On 6/2/26 05:03, Kaitao Cheng wrote:
>
>
> 在 2026/6/1 23:45, Michal Hocko 写道:
>> On Mon 01-06-26 10:27:53, Kaitao Cheng wrote:
>>> However, if we revert 9a5b183941b, it seems that all of these issues would
>>> be resolved. The only downside is that the failure rate of pcpu_alloc_noprof()
>>> allocations may increase, which might be acceptable.
>>
>> That has practical impact on some versions of iscsid which do not have
>> PR_SET_IO_FLUSHER. And maybe some more so I would rather not revert
>> based on a theoretical concerns which I believe is the case here.
>>
>
> Based on the previous discussion, I think we have a way to address most
> of the concurrency issues around percpu allocation.
>
> However, there still seems to be one remaining case that I do not yet
> have a good way to solve. For example:
>
> Thread A calls pcpu_alloc_noprof() with GFP_KERNEL and takes
> pcpu_alloc_mutex. Since the internal allocation is not constrained by
> NOFS, it may enter FS reclaim while still holding pcpu_alloc_mutex,
> creating a dependency like:
>
> pcpu_alloc_mutex -> fs_reclaim -> FS lock
> At the same time, Thread B may already hold an FS lock and then call
> pcpu_alloc_noprof() with GFP_NOFS. It will try to acquire
> pcpu_alloc_mutex and block, creating the reverse dependency:
>
> FS lock -> pcpu_alloc_mutex
> This can still form a potential deadlock cycle.
>
> Does anyone have a good suggestion for how to handle this remaining case?
> Or should we simply treat all GFP_KERNEL/GFP_NOFS allocation behavior in
> pcpu_alloc_noprof() as GFP_NOIO?
>
> If there is no clear solution for now, would it be acceptable to first
> fix some of the issues introduced by commit 9a5b183941b, and leave this
> remaining case as a pre-existing historical issue to be handled separately
> later?

We don't need to solve any issues that are only theoretical and based on
scenarios that nobody sane should be doing, i.e. Pedro already pointed out
"As in no reclaim path should be insane^W daring enough to do pcpu allocations?"

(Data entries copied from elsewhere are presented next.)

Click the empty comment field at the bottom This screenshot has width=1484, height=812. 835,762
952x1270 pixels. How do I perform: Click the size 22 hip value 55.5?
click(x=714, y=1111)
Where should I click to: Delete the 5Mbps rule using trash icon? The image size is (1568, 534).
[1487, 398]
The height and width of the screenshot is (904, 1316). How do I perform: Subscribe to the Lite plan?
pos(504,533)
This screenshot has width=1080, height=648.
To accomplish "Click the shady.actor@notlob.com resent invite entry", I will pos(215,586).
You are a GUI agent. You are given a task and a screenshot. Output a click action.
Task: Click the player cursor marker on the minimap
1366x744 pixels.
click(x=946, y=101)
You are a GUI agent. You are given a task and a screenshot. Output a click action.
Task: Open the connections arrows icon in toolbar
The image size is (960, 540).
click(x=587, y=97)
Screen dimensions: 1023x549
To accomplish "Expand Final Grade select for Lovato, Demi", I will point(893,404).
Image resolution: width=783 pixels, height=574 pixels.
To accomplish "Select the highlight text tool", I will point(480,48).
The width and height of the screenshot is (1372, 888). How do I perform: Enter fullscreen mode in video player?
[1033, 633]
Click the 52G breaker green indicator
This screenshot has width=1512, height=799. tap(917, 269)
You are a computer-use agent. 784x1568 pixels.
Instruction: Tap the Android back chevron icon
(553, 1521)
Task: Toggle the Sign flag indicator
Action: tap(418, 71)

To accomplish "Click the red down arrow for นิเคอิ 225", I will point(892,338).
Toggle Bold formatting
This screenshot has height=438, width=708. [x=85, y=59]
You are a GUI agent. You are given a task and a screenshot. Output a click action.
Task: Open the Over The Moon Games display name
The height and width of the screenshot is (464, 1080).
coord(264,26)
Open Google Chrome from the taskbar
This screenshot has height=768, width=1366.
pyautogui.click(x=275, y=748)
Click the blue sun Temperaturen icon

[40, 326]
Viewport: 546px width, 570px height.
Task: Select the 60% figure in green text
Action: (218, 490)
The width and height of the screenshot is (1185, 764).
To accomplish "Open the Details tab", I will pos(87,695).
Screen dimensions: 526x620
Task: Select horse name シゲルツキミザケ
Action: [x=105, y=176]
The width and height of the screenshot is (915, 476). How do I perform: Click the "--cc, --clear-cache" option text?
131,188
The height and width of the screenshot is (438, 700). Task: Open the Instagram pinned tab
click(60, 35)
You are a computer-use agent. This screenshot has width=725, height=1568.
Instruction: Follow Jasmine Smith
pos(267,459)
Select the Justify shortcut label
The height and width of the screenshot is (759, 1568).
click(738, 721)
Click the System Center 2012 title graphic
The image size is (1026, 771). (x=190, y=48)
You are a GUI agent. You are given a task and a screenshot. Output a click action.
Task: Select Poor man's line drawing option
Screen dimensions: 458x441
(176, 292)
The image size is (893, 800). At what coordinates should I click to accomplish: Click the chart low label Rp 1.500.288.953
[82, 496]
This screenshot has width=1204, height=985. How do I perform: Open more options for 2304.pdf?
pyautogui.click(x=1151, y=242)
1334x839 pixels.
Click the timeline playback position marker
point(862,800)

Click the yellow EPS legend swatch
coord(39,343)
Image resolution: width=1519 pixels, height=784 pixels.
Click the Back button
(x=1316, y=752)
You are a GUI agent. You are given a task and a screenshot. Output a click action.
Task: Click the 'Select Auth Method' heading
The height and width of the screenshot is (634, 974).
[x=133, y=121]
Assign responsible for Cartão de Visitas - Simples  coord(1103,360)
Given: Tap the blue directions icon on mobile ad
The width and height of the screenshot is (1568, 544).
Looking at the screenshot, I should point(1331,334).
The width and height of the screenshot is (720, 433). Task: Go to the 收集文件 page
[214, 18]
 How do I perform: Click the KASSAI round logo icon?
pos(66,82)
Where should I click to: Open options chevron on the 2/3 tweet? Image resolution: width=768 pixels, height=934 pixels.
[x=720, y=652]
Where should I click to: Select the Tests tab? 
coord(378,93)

If anyone would (start to) do that, we would likely have lockdep reports
from the testing bots, which warn that the scenario can now exist, even
before it results in an actual deadlock.

Elsewhere Pedro said "The proper way of fixing this would probably be to
release pcpu_alloc_mutex (or not have it in the first place!) while you're
allocating memory."

Such a refactoring might be worth it (if it's feasible to do cleanly and
doesn't come with downsides) just to eliminate these lock dependencies
properly for good. Patching over individual theoretical issues is IMHO not
worth it.